I haven’t seen the heron that hangs out in Eastville Park lake for at least a couple of months, but there have been kingfishers and cormorants, so I can’t complain.


Purdown, above the Frome valley, is a good place to walk in winter when you haven't time to get muddy, and Cwtch and I have had several shiny-bright walks up there.




I haven't been able to find out what this stone on Sir John’s Lane signifies – a boundary marker, perhaps?





winter oak

Finally, a walk at Three Brooks nature reserve in Bradley Stoke on a day so bright the first wise man must have wrapped it up as a gift.  







Can spring be far behind

Finally, a reminder that even when you can't drive anywhere, the most familiar and mundane of placecan still delight you: here, starlings gate-crashing a colony of sparrows. 




Friday, 26 December 2025

Gold I bring

Once again, I'm confined to the Settee of Suffering with another flare-up of shoulder impingement syndrome.

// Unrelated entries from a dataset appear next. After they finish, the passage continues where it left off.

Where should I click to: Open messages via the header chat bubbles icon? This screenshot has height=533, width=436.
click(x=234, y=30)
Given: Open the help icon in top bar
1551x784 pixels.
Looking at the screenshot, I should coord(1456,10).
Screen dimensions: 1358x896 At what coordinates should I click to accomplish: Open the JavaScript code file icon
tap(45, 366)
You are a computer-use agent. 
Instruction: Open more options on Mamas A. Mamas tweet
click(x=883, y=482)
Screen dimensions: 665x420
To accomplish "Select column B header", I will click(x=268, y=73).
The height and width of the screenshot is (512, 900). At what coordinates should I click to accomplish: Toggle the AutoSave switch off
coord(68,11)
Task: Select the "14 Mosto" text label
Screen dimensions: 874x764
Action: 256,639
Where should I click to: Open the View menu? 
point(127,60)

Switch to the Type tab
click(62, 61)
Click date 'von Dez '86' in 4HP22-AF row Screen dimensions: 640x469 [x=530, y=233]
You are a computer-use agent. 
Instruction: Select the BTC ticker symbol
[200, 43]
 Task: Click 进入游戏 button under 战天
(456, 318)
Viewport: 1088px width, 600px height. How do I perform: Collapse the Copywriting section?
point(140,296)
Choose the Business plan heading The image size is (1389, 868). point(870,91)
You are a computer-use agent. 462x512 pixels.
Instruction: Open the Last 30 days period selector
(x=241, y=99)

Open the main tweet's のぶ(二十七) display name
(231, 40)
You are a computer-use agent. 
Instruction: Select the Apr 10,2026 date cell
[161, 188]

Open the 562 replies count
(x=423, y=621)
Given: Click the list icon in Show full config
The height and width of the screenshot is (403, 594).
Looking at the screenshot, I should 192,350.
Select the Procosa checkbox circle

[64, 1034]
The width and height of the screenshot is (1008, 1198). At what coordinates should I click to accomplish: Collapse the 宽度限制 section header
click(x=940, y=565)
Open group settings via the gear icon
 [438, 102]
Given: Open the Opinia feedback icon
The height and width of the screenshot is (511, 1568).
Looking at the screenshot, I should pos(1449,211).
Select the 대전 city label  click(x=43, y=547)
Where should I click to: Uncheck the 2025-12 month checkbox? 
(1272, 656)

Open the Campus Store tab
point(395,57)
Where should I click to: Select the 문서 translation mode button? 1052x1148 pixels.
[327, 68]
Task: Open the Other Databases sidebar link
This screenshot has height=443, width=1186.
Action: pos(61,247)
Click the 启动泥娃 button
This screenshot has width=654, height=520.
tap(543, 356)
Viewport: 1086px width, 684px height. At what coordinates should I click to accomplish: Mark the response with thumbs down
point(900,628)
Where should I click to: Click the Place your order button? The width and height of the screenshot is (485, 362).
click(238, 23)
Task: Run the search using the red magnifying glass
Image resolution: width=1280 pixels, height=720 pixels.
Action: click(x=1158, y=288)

I'm trying to get myself into a mindset where I can advocate, in the New Year, for finding a longer-term solution to this than missing work, not doing any long drives, and stuffing myself full of painkillers.  

In the meantime, since I'm not going anywhere, here are some photos from a recent walk on Lawrence Weston Moor, which I was visiting for the first time.


I tend to think of hills topped with granite outcrops when I hear the word moor, but here we're on the Severn floodplain, where moors are low-lying basins into which the river spills at times of flood - or did, every winter, before the rhines were dug in - probably - the 15th century. (And still do, on occasion, when they are overwhelmed.)

In any event, it's a welly walk in all but the driest months of the year.





Our route took us in a loop around the nature reserve. Although it's right by the M5, it wasn't too hard to blot out the sound of traffic. 


A short stretch of boardwalk takes you over the wettest section of the walk.



Haws


Old Man's Beard


Reedmace






A dewy leaf on dark winter water


Under the mistletoe


The road leading to the footbridge over the motorway


I was so glad to be there when it was bright and the sun was turning the reeds to gold. It made me want to pocket the whole day, to take out and remember on grimmer winter days.